You should register your brand name and logo as trade marks in New Zealand to prevent competitors from taking advantage of the reputation you have built in Australia. The registration process is similar to Australia. The Intellectual Property Office of New Zealand (IPONZ) overseas trade marks in New Zealand.

Be careful of discussing your intention to enter the New Zealand market before you have secured a trade mark. Any discussions with a supplier or potential franchisee that happens before lodging your trade mark application should be subject to a non-disclosure agreement (NDA). An NDA will protect you from any unauthorised use or theft of your brand.

Following registration, ensure that you:

  • use your trade mark in New Zealand regularly; or
  • launch your business venture or franchise network shortly after submitting your trade mark application.

If you don’t use your mark for any consecutive three year period, a third party can apply to the IPONZ to have it removed from the register.

Māori Words and Signs

The New Zealand regime also protects trade marks which resemble Māori words and signs (the Māori are the indigenous people of Aotearoa New Zealand). IPONZ will assess each application to determine whether it contains Māori text or imagery. If your trade mark falls into this category, your application may be unsuccessful — even if your mark does not have a meaning or origin connected to Māori. You may then have to re-brand or pursue a different protection strategy.

Do I Need a New Operations Manual?

You should be able to use most of the material from your existing Australian operations manual, and adapt it where required for the New Zealand market. These adaptations may include:

  • changes to processes, procedures or recipes due to suppliers and geographical factors;
  • any operational changes that result from a change in business; or
  • differences in trends and fashions in New Zealand compared to Australia.

It’s advantageous to structure your New Zealand operations as similar to your Australian franchise network. After all, your Australian model has already proven successful. It’s also easier to manage your operations in both countries if they operate in similar ways.

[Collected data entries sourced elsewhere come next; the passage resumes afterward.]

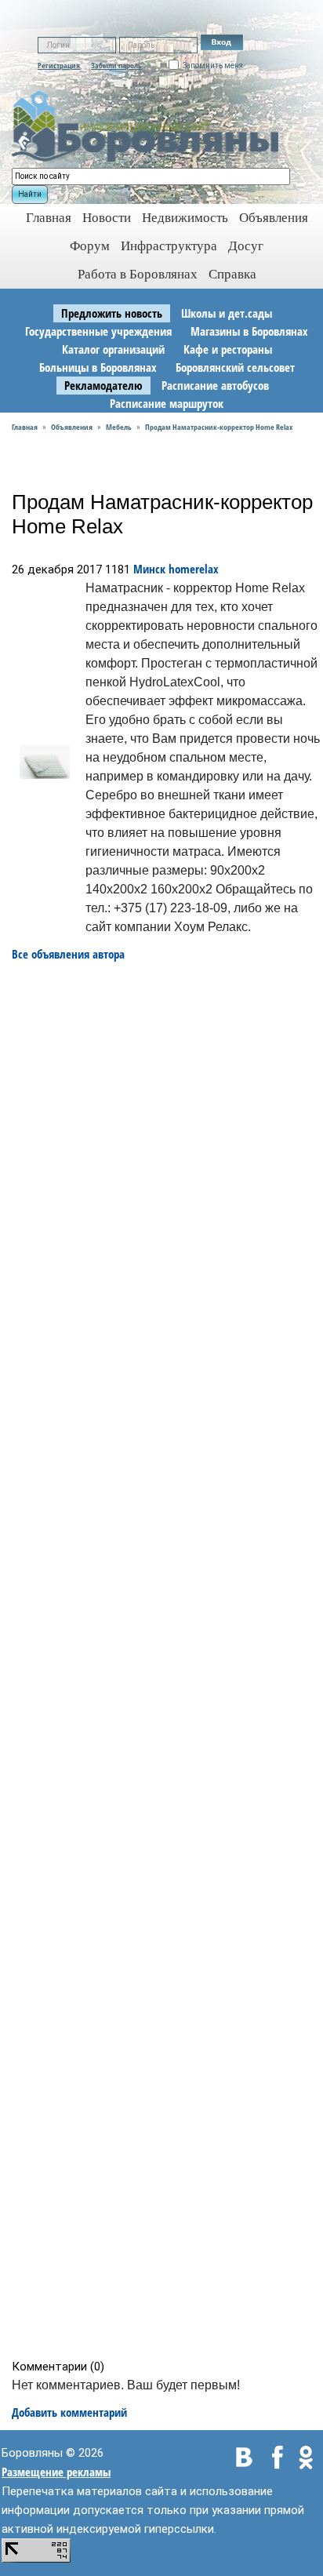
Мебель (119, 426)
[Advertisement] (166, 1660)
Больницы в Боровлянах (98, 367)
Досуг (245, 245)
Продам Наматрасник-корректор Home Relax (218, 426)
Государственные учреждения (98, 331)
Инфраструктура (169, 245)
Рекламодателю (103, 385)
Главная (25, 426)
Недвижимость (185, 217)
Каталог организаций (113, 349)
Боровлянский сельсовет (235, 367)
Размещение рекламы (56, 2472)
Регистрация (59, 65)
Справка (232, 274)
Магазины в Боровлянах (249, 331)
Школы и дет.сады (226, 313)
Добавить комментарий (69, 2412)
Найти (30, 194)
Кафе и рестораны (227, 349)
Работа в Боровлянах (138, 274)
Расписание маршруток (166, 403)
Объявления (273, 217)
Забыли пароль (116, 65)
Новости (106, 217)
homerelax (194, 569)
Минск (149, 569)
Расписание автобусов (215, 385)
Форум (90, 245)
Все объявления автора (68, 954)
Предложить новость (111, 313)
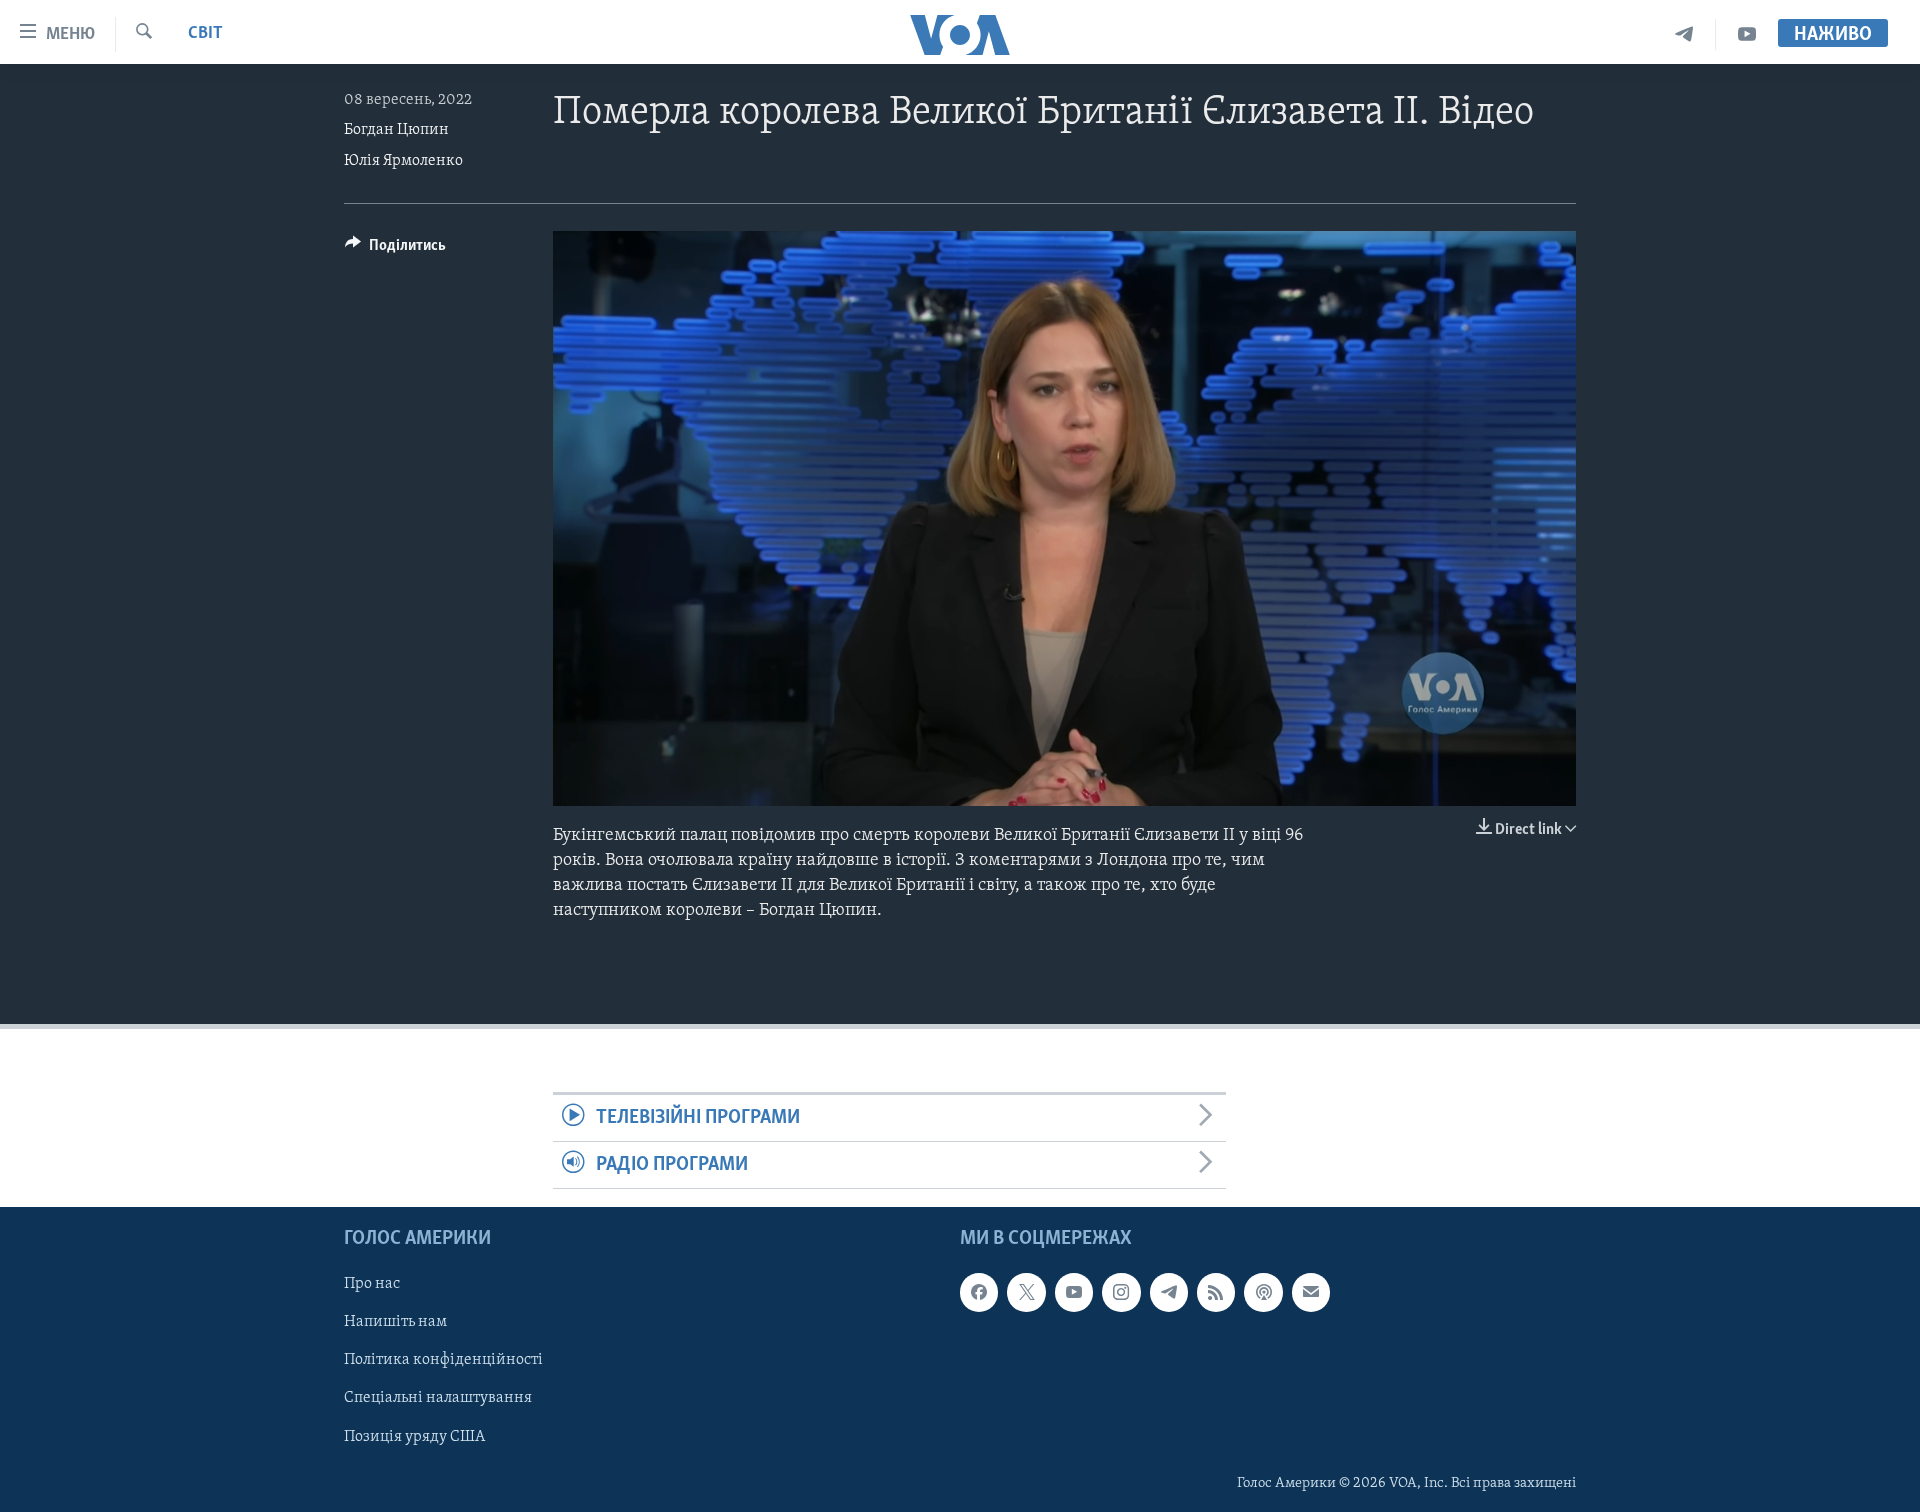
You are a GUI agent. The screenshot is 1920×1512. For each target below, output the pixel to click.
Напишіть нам (395, 1323)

If you grant a master franchise or enter into an area developer agreement for New Zealand, your operations manual will need to include instructions on how to run multiple unit franchises (i.e. multiple franchises in one particular territory). If you grant these rights to a third party, the operations manual should focus on head office operations, recruitment and marketing, as well as the information relating to the day-to-day running of the franchise business.

Do I Need To Adhere to a NZ Code of Practice?

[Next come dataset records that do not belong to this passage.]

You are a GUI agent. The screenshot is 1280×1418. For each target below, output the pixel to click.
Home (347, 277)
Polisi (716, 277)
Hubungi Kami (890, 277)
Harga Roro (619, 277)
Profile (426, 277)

New Zealand does not have any franchise industry-specific legislation equivalent to the Australian Franchising Code of Conduct. You don’t need to be a Franchise Association of New Zealand (FANZ) member to franchise in New Zealand. But it’s a sign of reassurance for potential franchisees if the franchisor is a member of FANZ and as a result, adheres to both the Franchising Code of Practice and the Association’s Code of Ethics. A franchisor must renew their certificate of compliance each year to remain a member of FANZ.

As a member of FANZ, a franchisor must produce a disclosure document every year. The requirements of this document, set out in the table below, are similar to the Australian equivalent.

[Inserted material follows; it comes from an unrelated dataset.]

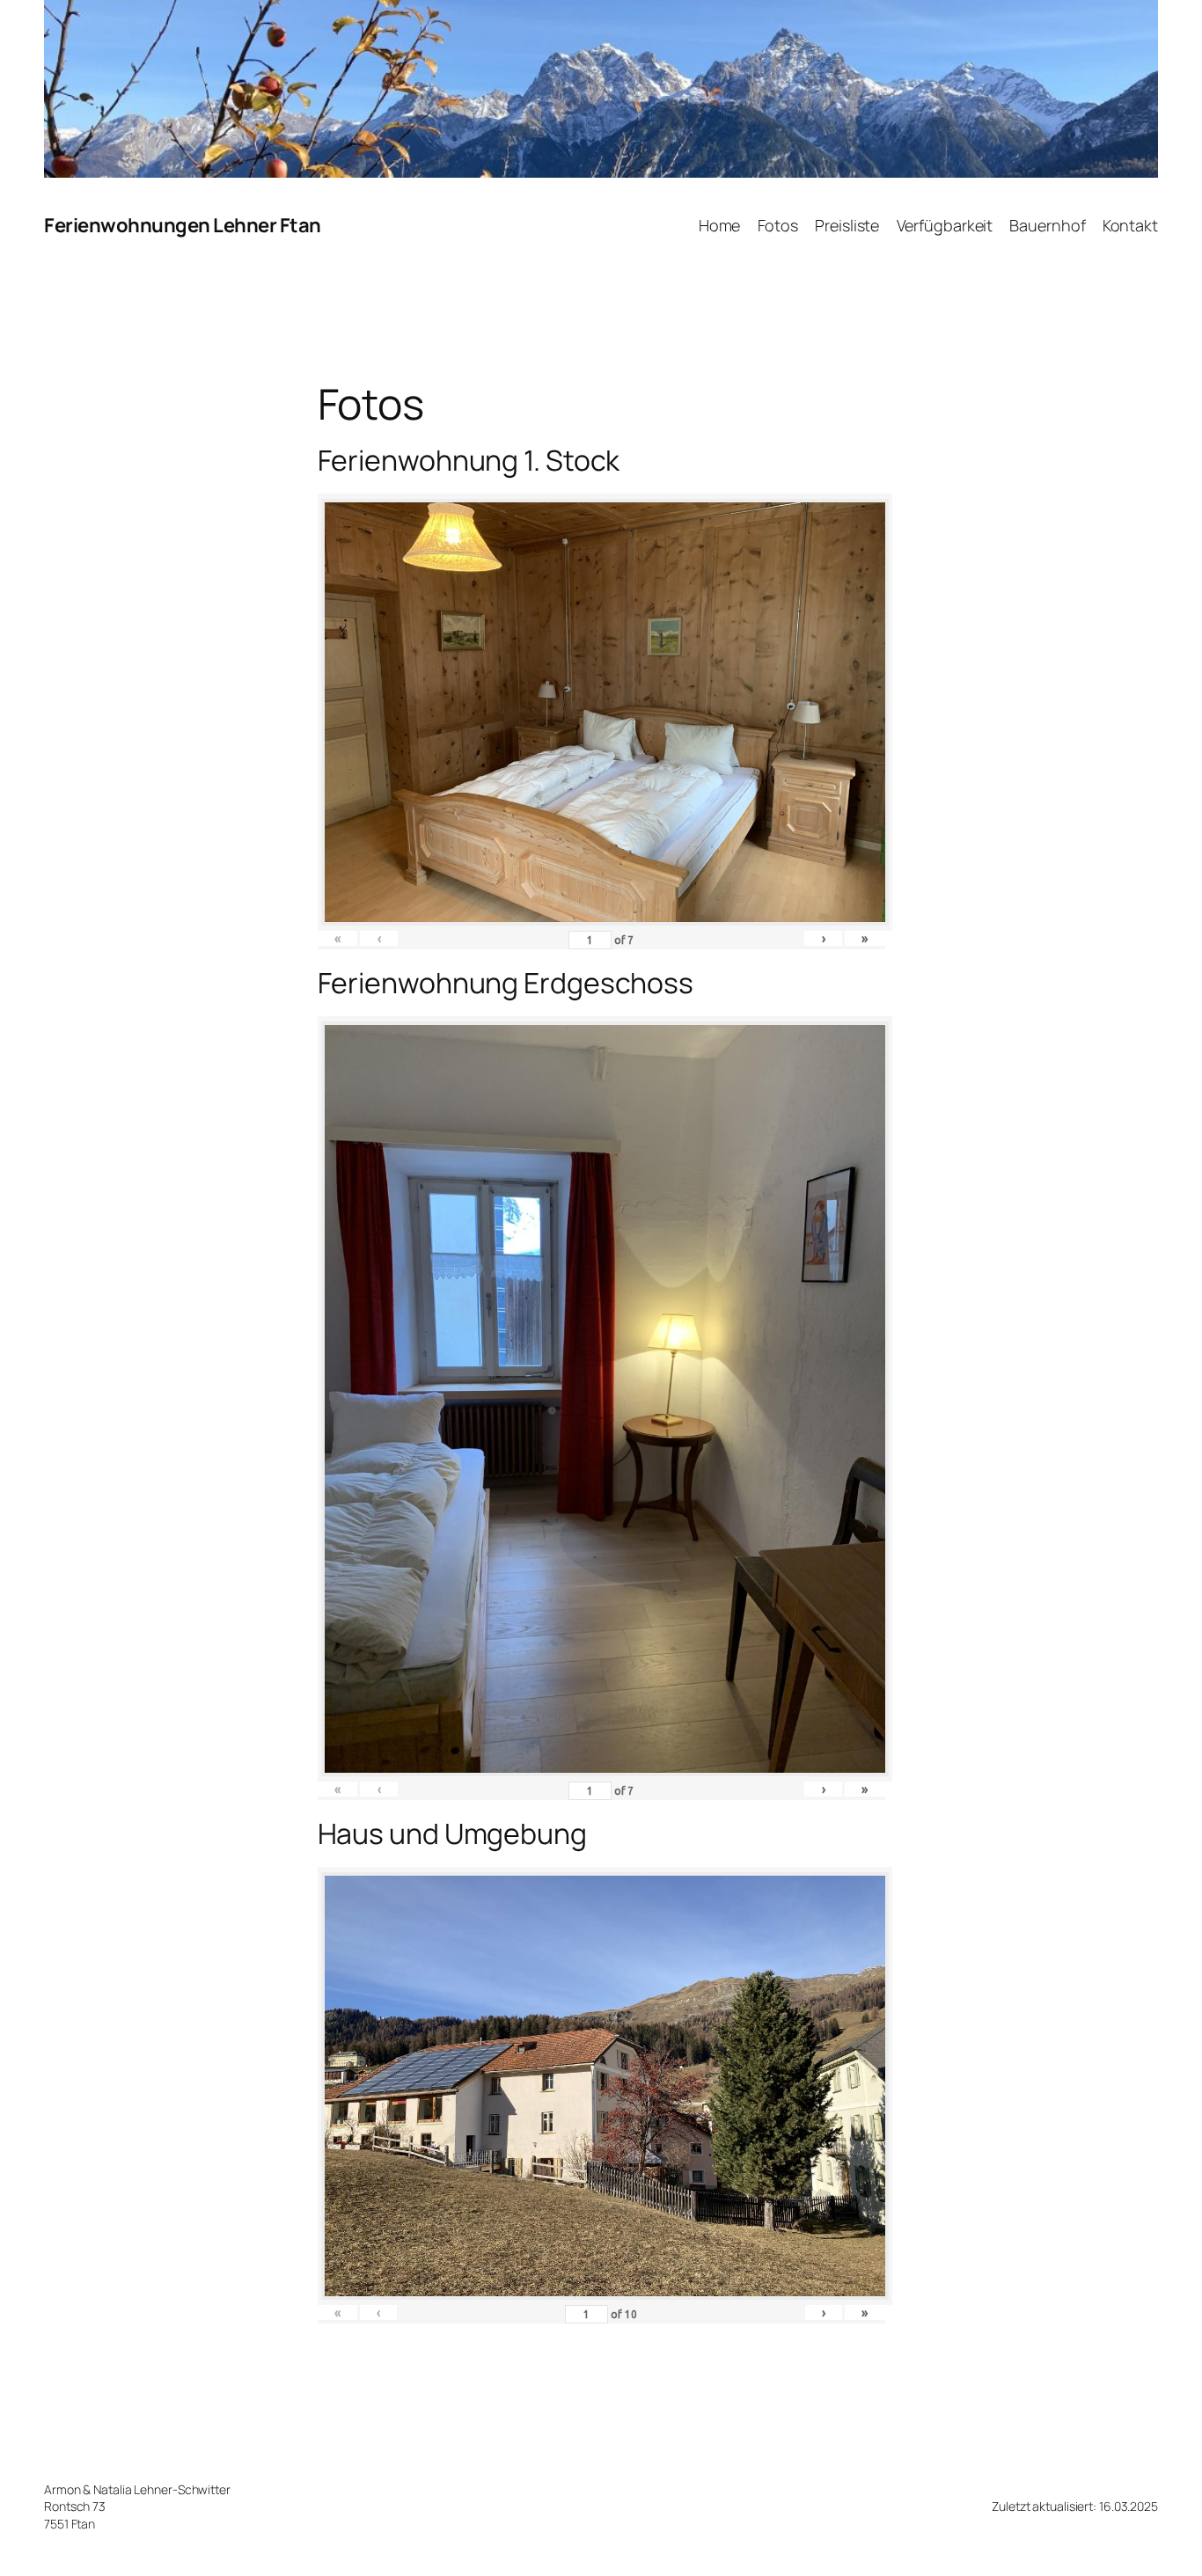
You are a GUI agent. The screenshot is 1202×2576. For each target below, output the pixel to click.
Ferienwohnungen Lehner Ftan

Disclosure Document Requirements
How often are Disclosure Documents Issued? Yearly
Who Receives the Disclosure Document? Prospective franchisees
When do Franchisees Receive a Disclosure Document? At least 14 days before the signing of documents and entering into the franchise agreement
What Must a Disclosure Document Include? 7 day cooling off period from the date of execution, to allow the franchisee to terminate the franchise agreement.

Do I Need a New NZ Franchise Agreement?

You would likely use your existing Australian franchise agreement as a basis to develop a franchise agreement for your New Zealand network. A franchise lawyer can help modify your agreement to ensure that it complies with New Zealand laws. After you have finalised this document, you can then start recruiting franchisees and building your network.

What Franchise Management Issues May I Face?

You will need to decide how to manage the network best — especially if your operations remain based in Australia. When choosing a New Zealand franchisor, you can::

  • operate from the Australian franchisor entity, or
  • form a newly incorporated company in Australia, or
  • form a newly incorporated company in New Zealand.